• _What the task asks_
Your response must consist of the listing below, repeated exactly.

• _Information_

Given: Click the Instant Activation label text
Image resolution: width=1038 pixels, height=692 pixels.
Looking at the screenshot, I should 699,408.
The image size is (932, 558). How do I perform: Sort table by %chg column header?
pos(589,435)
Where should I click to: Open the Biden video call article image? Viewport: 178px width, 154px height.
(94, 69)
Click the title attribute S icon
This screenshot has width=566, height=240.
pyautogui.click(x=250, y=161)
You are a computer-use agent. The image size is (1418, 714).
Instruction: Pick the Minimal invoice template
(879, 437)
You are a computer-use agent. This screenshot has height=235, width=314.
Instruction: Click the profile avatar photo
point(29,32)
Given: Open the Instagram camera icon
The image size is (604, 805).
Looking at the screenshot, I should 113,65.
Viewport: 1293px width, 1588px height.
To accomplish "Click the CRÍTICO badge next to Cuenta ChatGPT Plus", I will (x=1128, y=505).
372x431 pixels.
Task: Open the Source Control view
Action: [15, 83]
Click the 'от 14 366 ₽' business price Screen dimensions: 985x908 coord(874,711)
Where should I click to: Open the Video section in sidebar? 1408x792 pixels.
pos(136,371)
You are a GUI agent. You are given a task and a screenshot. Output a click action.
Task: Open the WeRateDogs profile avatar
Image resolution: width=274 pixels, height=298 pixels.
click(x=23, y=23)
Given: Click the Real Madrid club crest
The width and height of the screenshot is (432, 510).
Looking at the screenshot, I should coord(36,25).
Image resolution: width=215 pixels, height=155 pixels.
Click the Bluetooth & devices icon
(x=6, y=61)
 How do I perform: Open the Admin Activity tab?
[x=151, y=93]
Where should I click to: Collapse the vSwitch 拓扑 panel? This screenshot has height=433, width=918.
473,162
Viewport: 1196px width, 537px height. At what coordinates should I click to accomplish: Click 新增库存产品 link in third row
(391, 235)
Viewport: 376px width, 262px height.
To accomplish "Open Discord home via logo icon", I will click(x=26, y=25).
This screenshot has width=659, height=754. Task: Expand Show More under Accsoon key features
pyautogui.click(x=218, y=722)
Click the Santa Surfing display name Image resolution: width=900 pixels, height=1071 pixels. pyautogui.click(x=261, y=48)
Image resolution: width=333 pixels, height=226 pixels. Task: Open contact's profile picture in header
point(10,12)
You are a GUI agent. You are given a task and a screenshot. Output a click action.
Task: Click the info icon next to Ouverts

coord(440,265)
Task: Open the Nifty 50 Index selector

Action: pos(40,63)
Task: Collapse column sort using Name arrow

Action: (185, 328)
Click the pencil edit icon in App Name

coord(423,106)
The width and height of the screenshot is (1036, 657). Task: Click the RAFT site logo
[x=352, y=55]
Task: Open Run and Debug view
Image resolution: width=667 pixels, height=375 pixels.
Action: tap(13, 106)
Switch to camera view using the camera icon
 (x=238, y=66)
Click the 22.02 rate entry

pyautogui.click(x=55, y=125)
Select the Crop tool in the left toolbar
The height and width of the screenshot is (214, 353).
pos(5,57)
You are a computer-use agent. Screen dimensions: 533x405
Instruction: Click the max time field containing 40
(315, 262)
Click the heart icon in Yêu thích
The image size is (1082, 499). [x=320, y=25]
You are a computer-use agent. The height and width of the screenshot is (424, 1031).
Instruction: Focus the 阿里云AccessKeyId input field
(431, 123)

• _The completed task_
Given: Click the Instant Activation label text
Image resolution: width=1038 pixels, height=692 pixels.
Looking at the screenshot, I should 699,408.
The image size is (932, 558). How do I perform: Sort table by %chg column header?
pos(589,435)
Where should I click to: Open the Biden video call article image? Viewport: 178px width, 154px height.
(94, 69)
Click the title attribute S icon
This screenshot has width=566, height=240.
pyautogui.click(x=250, y=161)
You are a computer-use agent. The image size is (1418, 714).
Instruction: Pick the Minimal invoice template
(879, 437)
You are a computer-use agent. This screenshot has height=235, width=314.
Instruction: Click the profile avatar photo
point(29,32)
Given: Open the Instagram camera icon
The image size is (604, 805).
Looking at the screenshot, I should 113,65.
Viewport: 1293px width, 1588px height.
To accomplish "Click the CRÍTICO badge next to Cuenta ChatGPT Plus", I will (x=1128, y=505).
372x431 pixels.
Task: Open the Source Control view
Action: [15, 83]
Click the 'от 14 366 ₽' business price Screen dimensions: 985x908 coord(874,711)
Where should I click to: Open the Video section in sidebar? 1408x792 pixels.
pos(136,371)
You are a GUI agent. You are given a task and a screenshot. Output a click action.
Task: Open the WeRateDogs profile avatar
Image resolution: width=274 pixels, height=298 pixels.
click(x=23, y=23)
Given: Click the Real Madrid club crest
The width and height of the screenshot is (432, 510).
Looking at the screenshot, I should coord(36,25).
Image resolution: width=215 pixels, height=155 pixels.
Click the Bluetooth & devices icon
(x=6, y=61)
 How do I perform: Open the Admin Activity tab?
[x=151, y=93]
Where should I click to: Collapse the vSwitch 拓扑 panel? This screenshot has height=433, width=918.
473,162
Viewport: 1196px width, 537px height. At what coordinates should I click to accomplish: Click 新增库存产品 link in third row
(391, 235)
Viewport: 376px width, 262px height.
To accomplish "Open Discord home via logo icon", I will click(x=26, y=25).
This screenshot has width=659, height=754. Task: Expand Show More under Accsoon key features
pyautogui.click(x=218, y=722)
Click the Santa Surfing display name Image resolution: width=900 pixels, height=1071 pixels. pyautogui.click(x=261, y=48)
Image resolution: width=333 pixels, height=226 pixels. Task: Open contact's profile picture in header
point(10,12)
You are a GUI agent. You are given a task and a screenshot. Output a click action.
Task: Click the info icon next to Ouverts

coord(440,265)
Task: Open the Nifty 50 Index selector

Action: pos(40,63)
Task: Collapse column sort using Name arrow

Action: (185, 328)
Click the pencil edit icon in App Name

coord(423,106)
The width and height of the screenshot is (1036, 657). Task: Click the RAFT site logo
[x=352, y=55]
Task: Open Run and Debug view
Image resolution: width=667 pixels, height=375 pixels.
Action: tap(13, 106)
Switch to camera view using the camera icon
 (x=238, y=66)
Click the 22.02 rate entry

pyautogui.click(x=55, y=125)
Select the Crop tool in the left toolbar
The height and width of the screenshot is (214, 353).
pos(5,57)
You are a computer-use agent. Screen dimensions: 533x405
Instruction: Click the max time field containing 40
(315, 262)
Click the heart icon in Yêu thích
The image size is (1082, 499). [x=320, y=25]
You are a computer-use agent. The height and width of the screenshot is (424, 1031).
Instruction: Focus the 阿里云AccessKeyId input field
(431, 123)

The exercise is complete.